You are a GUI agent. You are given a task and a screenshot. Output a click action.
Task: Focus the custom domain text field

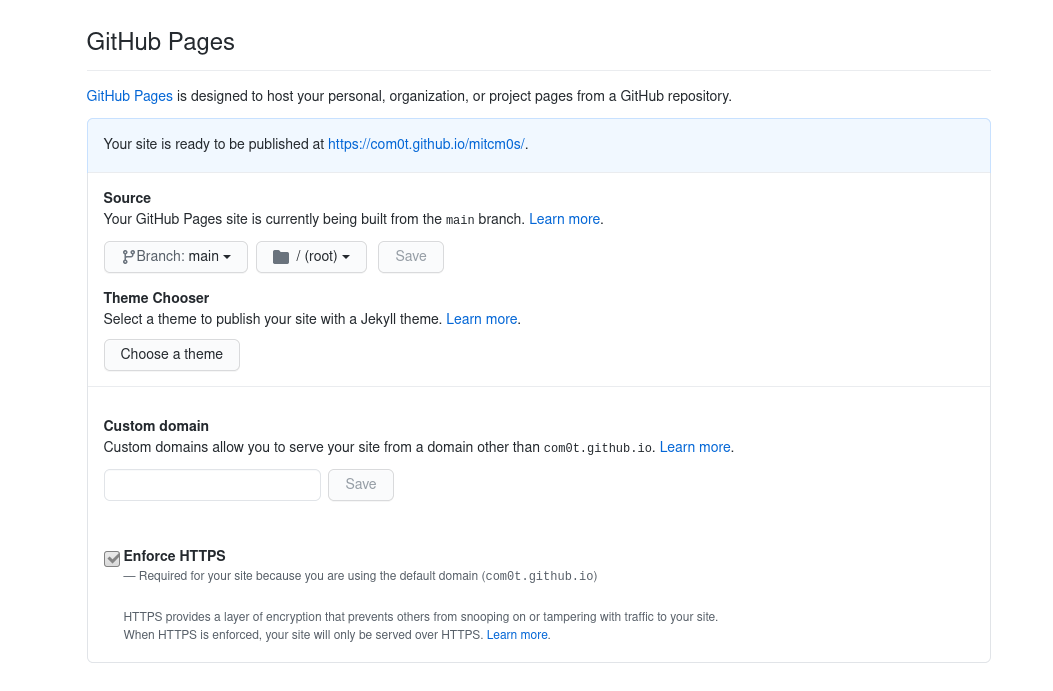[x=212, y=485]
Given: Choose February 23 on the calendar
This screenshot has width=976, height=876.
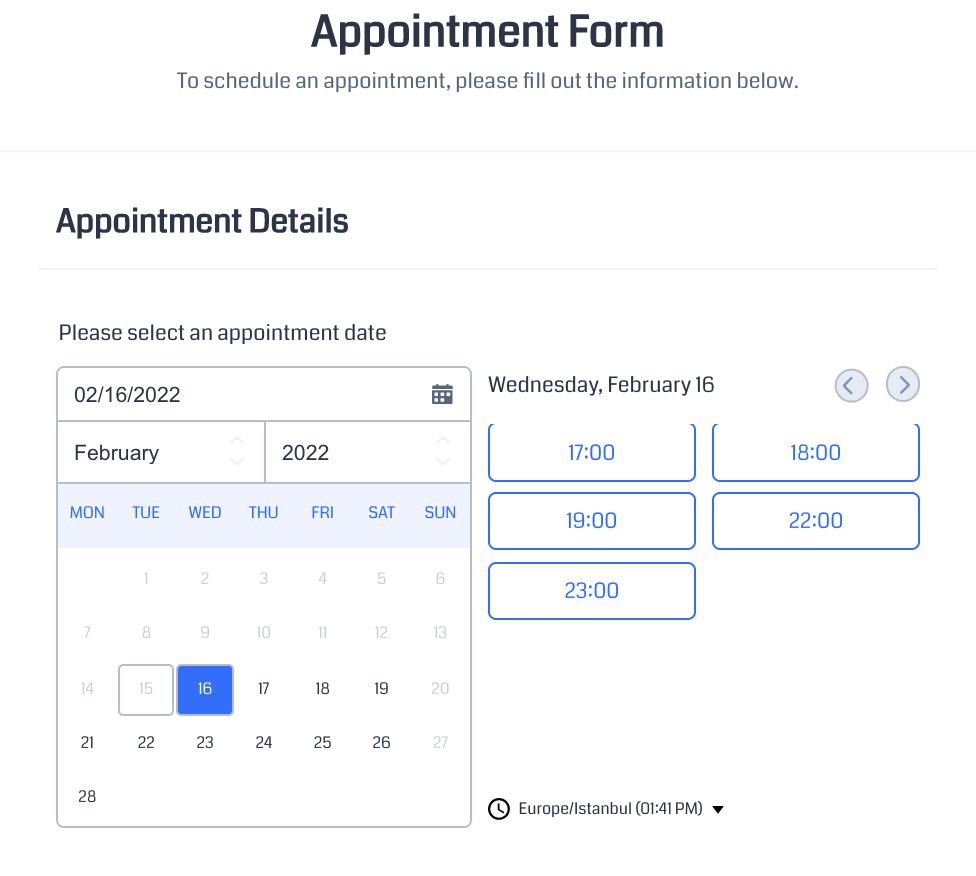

________________

Every line of the data above should be returned exactly, with the pictures removed.

You are a GUI agent. You are given a task and a screenshot. Output a click action.
Task: Focus the custom domain text field

[x=212, y=485]
Given: Choose February 23 on the calendar
This screenshot has width=976, height=876.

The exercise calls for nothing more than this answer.